(Records from a collection)
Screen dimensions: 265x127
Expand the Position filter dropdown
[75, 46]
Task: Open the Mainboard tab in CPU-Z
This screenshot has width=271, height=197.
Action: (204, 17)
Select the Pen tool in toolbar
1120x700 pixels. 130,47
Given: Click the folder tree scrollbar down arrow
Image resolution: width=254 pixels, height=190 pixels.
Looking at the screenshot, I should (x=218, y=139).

Work to be completed
Reproduce every line of the entries above verbatim.

Result of the task
Screen dimensions: 265x127
Expand the Position filter dropdown
[75, 46]
Task: Open the Mainboard tab in CPU-Z
This screenshot has width=271, height=197.
Action: (204, 17)
Select the Pen tool in toolbar
1120x700 pixels. 130,47
Given: Click the folder tree scrollbar down arrow
Image resolution: width=254 pixels, height=190 pixels.
Looking at the screenshot, I should (x=218, y=139).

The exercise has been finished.